▶ _What is asked_:
Which of the lines below contain the string "width"? Pull out each such line in full, treating uppercase and lowercase as different.

Data items
---+---
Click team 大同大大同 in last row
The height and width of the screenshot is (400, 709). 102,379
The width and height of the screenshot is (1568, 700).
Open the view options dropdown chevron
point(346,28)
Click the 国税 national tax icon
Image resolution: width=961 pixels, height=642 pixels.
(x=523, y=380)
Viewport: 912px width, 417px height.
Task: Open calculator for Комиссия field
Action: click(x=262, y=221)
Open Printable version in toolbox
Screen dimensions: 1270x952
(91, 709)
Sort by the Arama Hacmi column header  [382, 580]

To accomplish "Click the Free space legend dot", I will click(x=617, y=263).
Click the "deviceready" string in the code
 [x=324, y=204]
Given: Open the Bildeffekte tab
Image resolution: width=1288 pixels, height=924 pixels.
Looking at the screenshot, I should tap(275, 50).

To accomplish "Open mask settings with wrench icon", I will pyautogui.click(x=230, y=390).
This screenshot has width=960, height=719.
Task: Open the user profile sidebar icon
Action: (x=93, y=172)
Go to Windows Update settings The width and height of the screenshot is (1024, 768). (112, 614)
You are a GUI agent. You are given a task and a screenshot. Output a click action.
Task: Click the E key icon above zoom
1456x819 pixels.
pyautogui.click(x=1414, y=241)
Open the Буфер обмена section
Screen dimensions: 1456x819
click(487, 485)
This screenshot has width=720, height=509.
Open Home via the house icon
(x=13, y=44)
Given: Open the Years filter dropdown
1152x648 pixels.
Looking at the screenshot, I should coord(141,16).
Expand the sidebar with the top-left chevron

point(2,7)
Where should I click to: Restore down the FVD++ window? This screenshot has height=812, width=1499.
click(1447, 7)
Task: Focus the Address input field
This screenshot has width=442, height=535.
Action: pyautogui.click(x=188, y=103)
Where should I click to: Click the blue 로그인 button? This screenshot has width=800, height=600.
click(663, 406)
---+---
▶ _Solution for this task_:
The height and width of the screenshot is (400, 709). 102,379
The width and height of the screenshot is (1568, 700).
Image resolution: width=961 pixels, height=642 pixels.
Viewport: 912px width, 417px height.
Image resolution: width=1288 pixels, height=924 pixels.
This screenshot has width=960, height=719.
Go to Windows Update settings The width and height of the screenshot is (1024, 768). (112, 614)
This screenshot has width=720, height=509.
Where should I click to: Restore down the FVD++ window? This screenshot has height=812, width=1499.
This screenshot has width=442, height=535.
Where should I click to: Click the blue 로그인 button? This screenshot has width=800, height=600.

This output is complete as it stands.